Apnea produces excitotoxic hippocampal synapses and neuronal apoptosis

Obstructive sleep apnea (OSA) results in the degeneration of neurons in the hippocampus that eventuates in neurocognitive deficits. We were therefore interested in determining the effects of apnea on monosynaptic excitatory processes in a hippocampal pathway (cornu ammonis 3-cornu ammonis 1, CA3-CA1) that has been shown to mediate the processing of cognitive information. In addition, to substantiate an anatomical basis for the cognitive dysfunction that occurs in OSA patients, we examined the effects of apnea with respect to neurodegenerative changes (apoptosis) in the same hippocampal pathway. In order to determine the effects of apnea, an automated system for the generation and analysis of single and recurrent periods of apnea was developed. Utilizing this system, the field excitatory postsynaptic potential (fEPSP) generated by pyramidal neurons in the CA1 region of the hippocampus was monitored in α-chloralose anesthetized rats following stimulation of glutamatergic afferents in the CA3 region. A stimulus-response (input-output) curve for CA3-CA1 synaptic activity was determined.
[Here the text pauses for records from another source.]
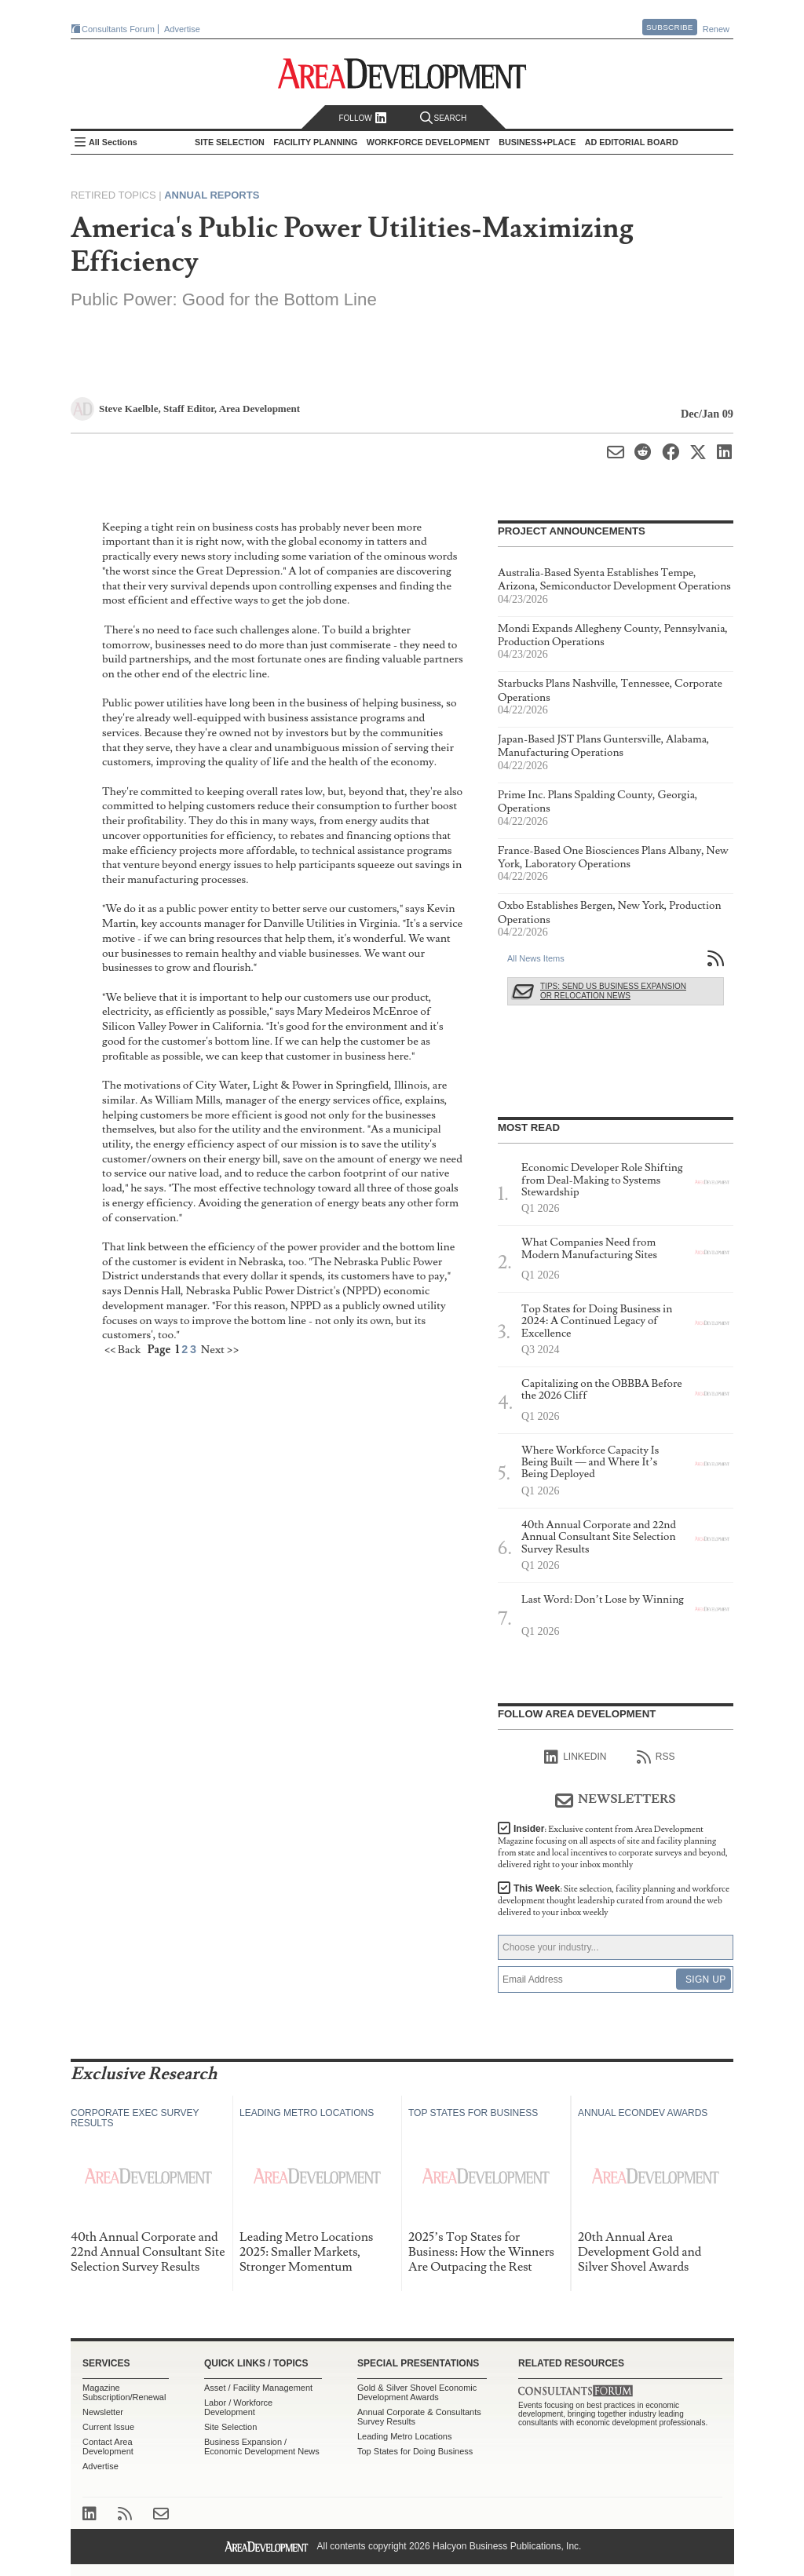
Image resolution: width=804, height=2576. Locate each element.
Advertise (182, 29)
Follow (362, 118)
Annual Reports (211, 195)
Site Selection (230, 2427)
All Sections (113, 142)
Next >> (220, 1349)
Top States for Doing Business (415, 2451)
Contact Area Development (107, 2446)
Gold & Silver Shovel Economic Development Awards (417, 2392)
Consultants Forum (118, 29)
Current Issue (108, 2427)
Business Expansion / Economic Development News (262, 2446)
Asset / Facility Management (258, 2387)
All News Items (536, 958)
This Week (613, 1900)
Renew (716, 29)
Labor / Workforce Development (238, 2407)
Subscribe (669, 27)
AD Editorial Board (631, 142)
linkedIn (575, 1757)
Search (443, 118)
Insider (613, 1846)
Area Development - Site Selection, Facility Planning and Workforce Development (402, 73)
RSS (656, 1757)
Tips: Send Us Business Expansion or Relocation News (613, 991)
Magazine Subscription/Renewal (124, 2392)
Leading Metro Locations (404, 2436)
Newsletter (102, 2412)
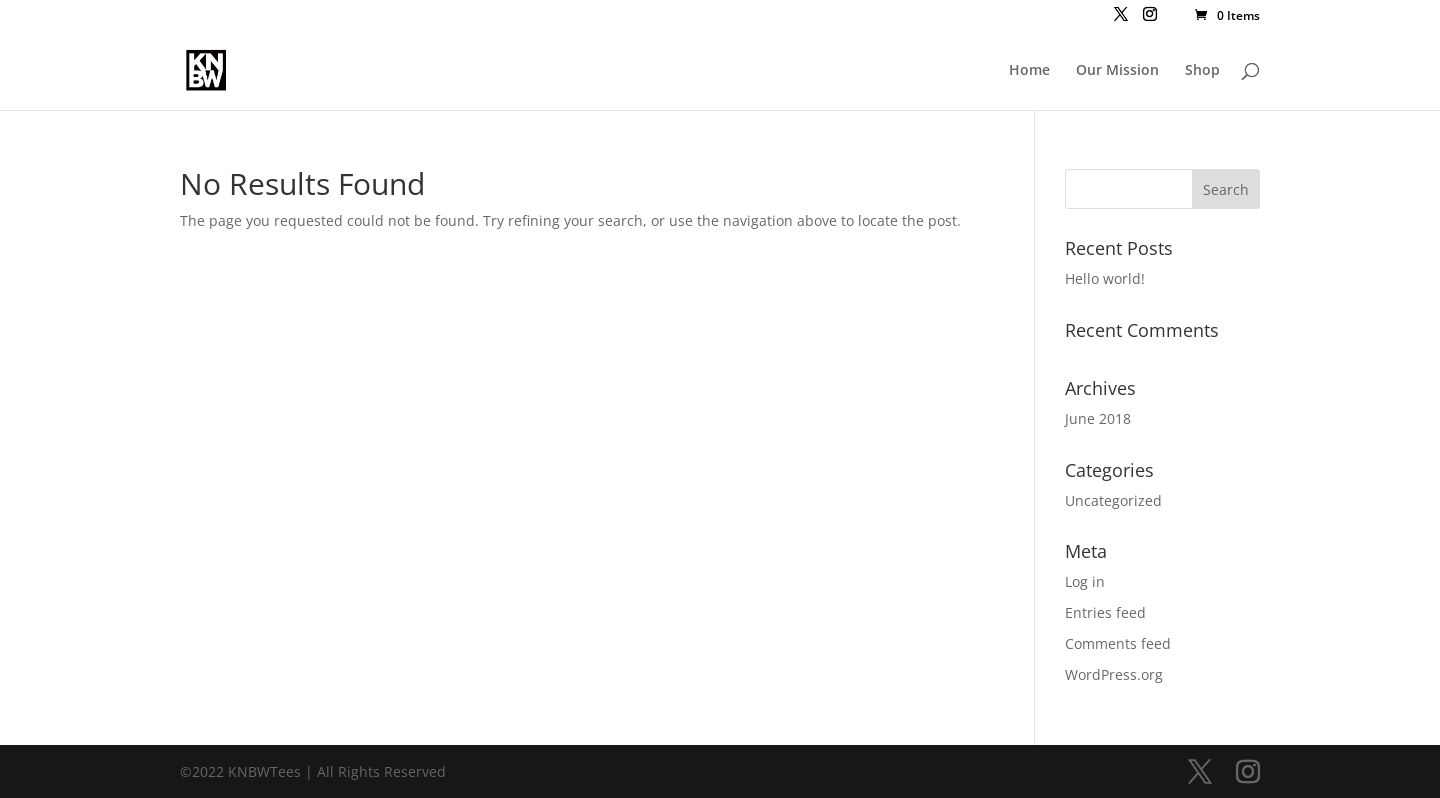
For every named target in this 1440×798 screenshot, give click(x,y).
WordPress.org (1114, 674)
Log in (1085, 581)
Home (1029, 71)
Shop (1202, 71)
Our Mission (1117, 71)
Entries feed (1105, 612)
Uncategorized (1113, 500)
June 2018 (1098, 418)
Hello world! (1105, 278)
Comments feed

In addition, a paired-pulse paradigm was employed to evaluate, electrophysiologically, the presynaptic release of glutamate. Changes in the synaptic efficacy were assessed following single episodes of apnea induced by ventilatory arrest (60 to 80 s duration, mean=72 s; mean oxygen desaturation was 53% of normoxia level). Apnea resulted in a significant potentiation of the amplitude (mean=126%) and slope (mean=117%) of the baseline CA1 fEPSP. This increase in the fEPSP was accompanied by a significant decrease in the amplitude (71%) and slope (81%) of normalized paired-pulse facilitation (PPF) ratios. Since the potentiation of the fEPSP is inversely proportional to changes in PPF ratio, the potentiated fEPSP accompanied by the reduced PPF reveals that apnea produces an abnormal increase in the preterminal release of glutamate that results in the over-activation (and calcium overloading) of hippocampal CA1 neurons. Thus, we conclude that individual episodes of apnea result in the development of excitotoxic processes in the hippocampal CA3-CA1 pathway that is critically involved in the processing of cognitive information. Morphologically, the deleterious effect of recurrent apnea was substantiated by the finding of apoptosis in CA1 neurons of apneic (but not normoxic) animals.